**TEXT SHOWN**
*** Begin section ***
Id. "Section 1981 has long been construed to ‘forbid all ‘racial' discrimination in the making of private as well as public contracts.'" Garang v. Smithfield Farmland Corp., 439 F.Supp.3d 1073, 1096-97 (N.D. Iowa 2020) (quoting St. Francis Coll. v. Al-Khazraji, 481 U.S. 604, 609 (1987)). "It also protects ‘identifiable classes of persons who are subjected to intentional discrimination solely because of their ancestry or ethnic characteristics.'" Id. (quoting St. Francis Coll. v. Al-Khazraji, 481 U.S. 604, 609). It does not, however, protect against discrimination based on one's place of birth or national origin. See Broom v. Saints John Neumann & Maria Goretti Catholic High Sch., 722 F.Supp.2d 626, 631 (E.D. Pa. 2010) (“Because § 1981 was intended to protect against discrimination based on race, it does not provide a remedy to plaintiffs discriminated against ‘solely on the place or nation of [their] origin.' (alteration in original) (quoting St. Francis Coll., 481 U.S. at 613), and citing Bennun v. Rutgers State Univ., 941 F.2d 154, 172 (3d Cir. 1991)). Consequently, only if a plaintiff “can prove that he [or she] was subjected to intentional discrimination based on the fact that he [or she] was born [into a particular ethnic group], rather than solely on the place or nation of his origin, ...[will she] have made out a case under § 1981.” St. Francis Coll., 481 U.S. at 613.

The court denied Dirkzwager's previous request to amend her pleadings to add a claim under § 1981, opining:

Here, Dirkzwager does not allege to have been subjected to discrimination or harassment because of her ancestry or ethnic characteristics while employed by defendant. Rather, she alleges that she was subjected to harassment and or discrimination because of her nation of origin (Russia). See e.g., Doc. No. 14-2, p. 7. As her proposed §1981 claim appears predicated solely upon her national origin as opposed to her national origin plus her ethnicity, ancestry, or race, it is unlikely to withstand a Rule 12(b) motion and may therefore be denied on the ground of futility. See Torgerson v. City of Rochester, 643 F.3d 1031 (8th Cir. 2011); see also Soboyede v. KLDiscovery, No. 20CV02196SRNTNL, 2021 WL 1111076, at *3 (D. Minn. Mar. 23, 2021); Mulholland v. Classic Mgmt. Inc., No. CIV. A. 09-2525, 2010 WL 2470834, at *2 (E.D. Pa. June 14, 2010).

(Doc. No. 18).
*** End section ***
**DATA SHOWN**
*** Begin section ***
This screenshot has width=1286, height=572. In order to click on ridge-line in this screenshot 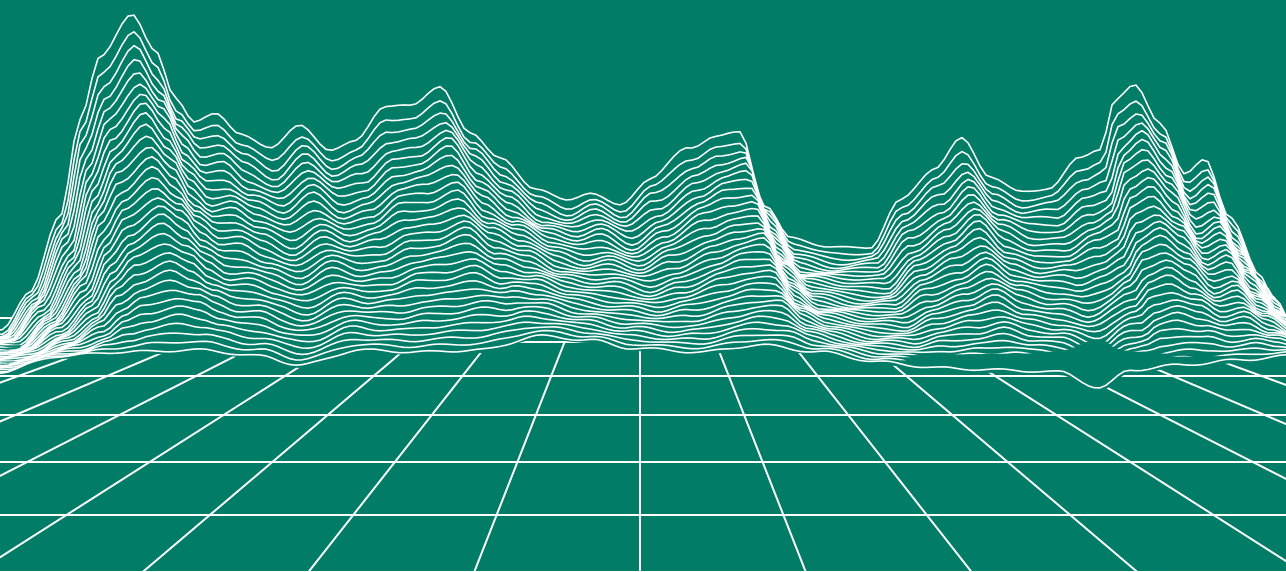, I will do `click(643, 362)`.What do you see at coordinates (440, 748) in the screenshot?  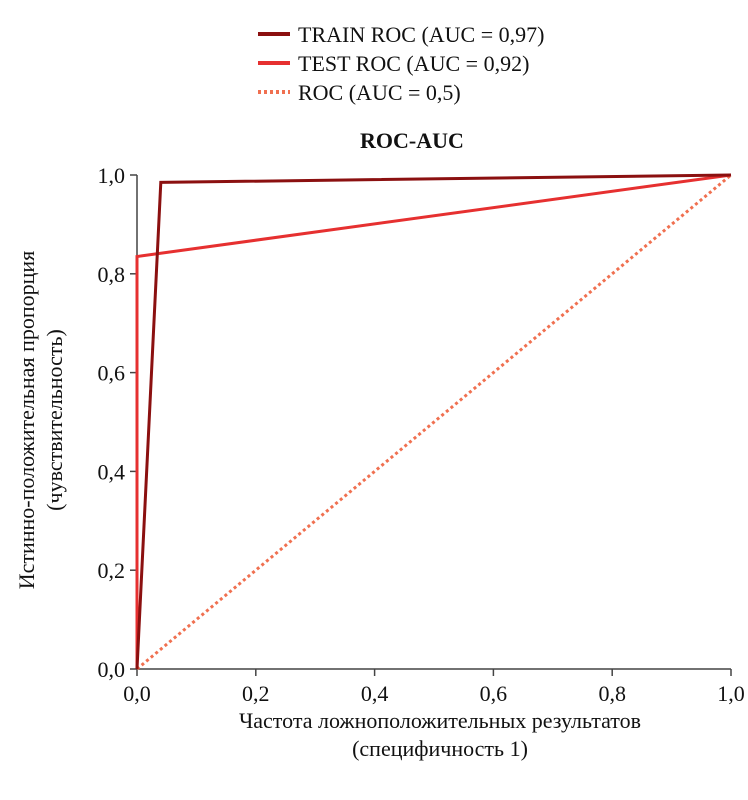 I see `x-axis-label-line2: (специфичность 1)` at bounding box center [440, 748].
*** End section ***
**ACTIVITY 1**
Using the Section 1981 excerpt, explain why the court denied Dirkzwager's earlier request to add a § 1981 claim. Answer in one to three sentences.
**ACTIVITY 2**
Decide whether each statement agrees with the Section 1981 excerpt. Answer yes or no for each, and quote the deciding words of the excerpt.
(a) Section 1981 protects against discrimination based solely on a person's place of birth.
(b) Dirkzwager alleged that she was harassed or discriminated against because of her nation of origin.
(c) The court granted Dirkzwager's earlier request to amend her pleadings to add a § 1981 claim.
The data is not needed for what follows.

**WRITTEN SOLUTION 1**
Dirkzwager alleged harassment or discrimination because of her nation of origin, Russia, and not because of her ancestry or ethnic characteristics. Because her proposed claim rested solely on national origin, the court found it unlikely to withstand a Rule 12(b) motion. It therefore denied the request on the ground of futility.

**WRITTEN SOLUTION 2**
(a) No: "It does not, however, protect against discrimination based on one's place of birth or national origin."
(b) Yes: "she alleges that she was subjected to harassment and or discrimination because of her nation of origin (Russia)"
(c) No: "The court denied Dirkzwager's previous request to amend her pleadings to add a claim under § 1981"